Some contend that the takeover was accomplished last January, when the new Republican House majority assumed office. Granted that the intransigent buffoonery of the right/far right party is a substantial factor, but it by no means is the only factor, as the Democrats suggest.

The Tea Party (TP) phenomenon is a symptom of one of the more bizarre political moments in American history between the odd couple that constitutes the two-party system, not the principal causative agent. It is a new formation but composed of the old hard core right wing and religious right reinvigorated with conservative populism, anti-government libertarianism, garnished with an element of racism in response to a non-white chief executive, and performing the political equivalent of wilding in the streets.

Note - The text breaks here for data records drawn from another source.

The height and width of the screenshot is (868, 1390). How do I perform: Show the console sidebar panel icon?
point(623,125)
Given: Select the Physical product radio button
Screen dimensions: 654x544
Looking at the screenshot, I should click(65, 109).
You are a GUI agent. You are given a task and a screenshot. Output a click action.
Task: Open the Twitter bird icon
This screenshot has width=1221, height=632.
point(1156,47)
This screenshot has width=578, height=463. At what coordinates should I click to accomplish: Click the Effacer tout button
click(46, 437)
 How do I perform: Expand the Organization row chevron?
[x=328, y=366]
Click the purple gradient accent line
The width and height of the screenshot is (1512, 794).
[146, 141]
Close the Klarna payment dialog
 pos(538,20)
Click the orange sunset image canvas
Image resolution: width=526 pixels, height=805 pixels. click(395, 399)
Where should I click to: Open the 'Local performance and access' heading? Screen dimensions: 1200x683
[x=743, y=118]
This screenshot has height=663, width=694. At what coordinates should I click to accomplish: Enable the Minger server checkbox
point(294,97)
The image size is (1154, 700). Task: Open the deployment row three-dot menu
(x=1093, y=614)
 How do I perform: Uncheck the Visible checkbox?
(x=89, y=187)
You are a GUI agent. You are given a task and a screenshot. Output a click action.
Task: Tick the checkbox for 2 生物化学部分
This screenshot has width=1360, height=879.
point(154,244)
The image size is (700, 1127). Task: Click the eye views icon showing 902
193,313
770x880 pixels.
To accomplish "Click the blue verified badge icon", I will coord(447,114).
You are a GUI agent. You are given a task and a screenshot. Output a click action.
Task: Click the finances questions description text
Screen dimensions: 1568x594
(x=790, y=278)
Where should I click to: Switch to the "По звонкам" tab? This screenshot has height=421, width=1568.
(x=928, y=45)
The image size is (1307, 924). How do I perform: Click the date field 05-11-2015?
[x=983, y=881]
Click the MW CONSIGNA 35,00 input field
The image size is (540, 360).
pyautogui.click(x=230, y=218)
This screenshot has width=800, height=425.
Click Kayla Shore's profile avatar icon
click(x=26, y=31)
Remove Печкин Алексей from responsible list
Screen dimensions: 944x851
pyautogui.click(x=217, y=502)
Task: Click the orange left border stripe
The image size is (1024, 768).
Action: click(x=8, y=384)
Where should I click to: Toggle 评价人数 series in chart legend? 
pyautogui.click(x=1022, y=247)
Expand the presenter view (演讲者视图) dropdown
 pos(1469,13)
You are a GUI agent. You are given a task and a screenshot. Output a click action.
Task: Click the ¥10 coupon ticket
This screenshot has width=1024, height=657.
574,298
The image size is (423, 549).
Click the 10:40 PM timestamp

The larger Republican Party and its leadership may not be as fanatical but is going along with the far right because it’s producing positive practical gains for conservative ideology and programs, and seems to have tied the bewildered and misled Democrats into impotent knots. The big danger for the GOP is going so far to the right that it gets trounced in the 2012 elections, which is what the White House is counting on.

Others maintain seizing the asylum was facilitated when President Barack Obama took office in January 2009 — the argument being that he is a weak pushover who doesn’t understand how to fight for his beliefs.

Obama, however, is a tough, exceptionally ambitious politician who knows what he wants and goes after it with cool precision. How else could have migrated to the U.S. Senate and the presidency of the United States in five years after an unremarkable dozen years in academia and the obscurity of the Illinois state senate? With virtually no record of accomplishments, he whipped the formidable Hillary Clinton electoral machine, then the McCain/Palin opposition, and then his own party’s left wing in the process.

The president does indeed fight for his convictions, much to the dismay of the liberals and progressives — a prominent sector of his own party constituency whom he mocked as the “professional left,” then rendered powerless by furling his brows. The problem isn’t the president’s “weakness” but his now only partially disguised moderate conservative convictions that allow him to pull his party to the right in the name of bipartisanship, even if it takes humiliating his most fervent supporters.

It wasn’t Obama’s fear and trembling but self-confident chutzpah during the deficit debates when he gratuitously consigned the greatest achievements of the New Deal and Great Society to the future chopping block, and in House Speaker John Boehner’s opinion gave the Republican leadership 98% of what it actually sought.

In fact there was no real debt crisis or probability of default. Raising the debt limit is as American as Thanksgiving dinner, and it’s an economic necessity in a recession. Obama had a perfect right to avoid default unilaterally by invoking his 14th Amendment obligation to pay the country’s bills. He chose to allow the charade to fester. Wall Street was well aware there would be a last minute agreement to cut programs and not raise taxes, although the mass media converted the farce into a potential national calamity until the end.

Liberal critics and the trade union movement were appalled by Obama’s primary focus on reducing the deficit during a severe economic crisis as opposed to recognizing that the first priority should be heavy government investment in creating jobs. The headline over economist Paul Krugman’s New York Times column told it all: “The President Surrenders.”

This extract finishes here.